◆ **Entries provided**
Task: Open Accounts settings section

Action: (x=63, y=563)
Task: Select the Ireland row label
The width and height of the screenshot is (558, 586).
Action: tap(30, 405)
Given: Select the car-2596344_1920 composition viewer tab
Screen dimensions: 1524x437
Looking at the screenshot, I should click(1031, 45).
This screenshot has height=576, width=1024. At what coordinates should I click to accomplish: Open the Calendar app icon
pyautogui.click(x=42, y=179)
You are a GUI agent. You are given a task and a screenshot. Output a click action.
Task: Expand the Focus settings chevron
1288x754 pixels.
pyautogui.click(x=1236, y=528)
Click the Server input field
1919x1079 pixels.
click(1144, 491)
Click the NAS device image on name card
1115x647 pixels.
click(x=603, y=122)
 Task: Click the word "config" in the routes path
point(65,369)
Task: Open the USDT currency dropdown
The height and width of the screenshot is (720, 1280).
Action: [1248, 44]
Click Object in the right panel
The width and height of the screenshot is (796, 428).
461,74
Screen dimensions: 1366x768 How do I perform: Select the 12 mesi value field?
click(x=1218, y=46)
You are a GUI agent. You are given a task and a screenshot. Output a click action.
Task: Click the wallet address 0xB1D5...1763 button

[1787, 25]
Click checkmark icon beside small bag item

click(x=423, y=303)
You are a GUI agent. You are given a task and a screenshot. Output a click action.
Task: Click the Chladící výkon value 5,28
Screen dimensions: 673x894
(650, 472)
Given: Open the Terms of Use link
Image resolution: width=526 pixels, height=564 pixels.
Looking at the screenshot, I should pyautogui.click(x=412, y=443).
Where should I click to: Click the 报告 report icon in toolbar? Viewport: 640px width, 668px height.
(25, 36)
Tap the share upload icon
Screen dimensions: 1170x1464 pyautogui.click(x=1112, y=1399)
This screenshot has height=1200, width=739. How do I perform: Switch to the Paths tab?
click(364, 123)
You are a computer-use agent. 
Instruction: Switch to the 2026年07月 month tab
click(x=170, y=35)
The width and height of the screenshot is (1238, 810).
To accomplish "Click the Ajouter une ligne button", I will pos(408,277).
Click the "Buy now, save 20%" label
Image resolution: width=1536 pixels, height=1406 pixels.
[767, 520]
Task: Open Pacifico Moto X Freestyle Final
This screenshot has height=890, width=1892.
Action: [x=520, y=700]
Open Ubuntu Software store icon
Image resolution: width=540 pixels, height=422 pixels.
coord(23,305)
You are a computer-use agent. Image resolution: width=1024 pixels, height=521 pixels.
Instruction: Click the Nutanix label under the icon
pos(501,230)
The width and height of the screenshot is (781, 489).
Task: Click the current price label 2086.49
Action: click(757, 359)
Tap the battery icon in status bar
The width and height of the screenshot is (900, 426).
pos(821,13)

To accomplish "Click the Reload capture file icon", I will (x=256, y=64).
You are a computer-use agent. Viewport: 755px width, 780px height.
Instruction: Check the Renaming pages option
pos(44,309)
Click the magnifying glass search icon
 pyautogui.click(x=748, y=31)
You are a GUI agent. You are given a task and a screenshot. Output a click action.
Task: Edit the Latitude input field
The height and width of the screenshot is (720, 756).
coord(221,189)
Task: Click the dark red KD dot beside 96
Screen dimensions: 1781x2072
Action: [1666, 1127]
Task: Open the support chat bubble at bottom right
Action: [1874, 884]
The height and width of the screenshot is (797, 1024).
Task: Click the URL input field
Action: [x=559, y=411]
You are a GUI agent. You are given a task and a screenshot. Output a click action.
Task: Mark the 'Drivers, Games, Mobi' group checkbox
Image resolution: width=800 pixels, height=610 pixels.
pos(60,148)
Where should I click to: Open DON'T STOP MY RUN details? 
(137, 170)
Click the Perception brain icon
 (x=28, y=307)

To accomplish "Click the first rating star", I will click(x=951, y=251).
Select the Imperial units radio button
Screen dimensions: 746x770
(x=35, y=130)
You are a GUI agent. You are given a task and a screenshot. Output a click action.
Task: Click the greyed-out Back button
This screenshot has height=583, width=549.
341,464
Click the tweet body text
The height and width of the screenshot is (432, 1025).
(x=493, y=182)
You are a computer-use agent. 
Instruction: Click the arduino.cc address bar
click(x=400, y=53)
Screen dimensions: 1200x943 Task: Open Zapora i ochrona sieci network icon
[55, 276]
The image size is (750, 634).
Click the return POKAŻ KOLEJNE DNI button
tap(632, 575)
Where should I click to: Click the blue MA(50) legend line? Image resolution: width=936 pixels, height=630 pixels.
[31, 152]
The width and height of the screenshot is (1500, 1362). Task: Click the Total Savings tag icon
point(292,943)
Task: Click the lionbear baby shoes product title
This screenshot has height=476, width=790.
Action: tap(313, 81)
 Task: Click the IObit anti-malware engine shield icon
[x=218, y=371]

◆ **Exercise directions**
Of the lines above, extract only those from the line with "Screen dimensions: 1200x943" to the line with "Task: Click the lionbear", both included, exactly as written.

◆ **Response to this exercise**
Screen dimensions: 1200x943 Task: Open Zapora i ochrona sieci network icon
[55, 276]
The image size is (750, 634).
Click the return POKAŻ KOLEJNE DNI button
tap(632, 575)
Where should I click to: Click the blue MA(50) legend line? Image resolution: width=936 pixels, height=630 pixels.
[31, 152]
The width and height of the screenshot is (1500, 1362). Task: Click the Total Savings tag icon
point(292,943)
Task: Click the lionbear baby shoes product title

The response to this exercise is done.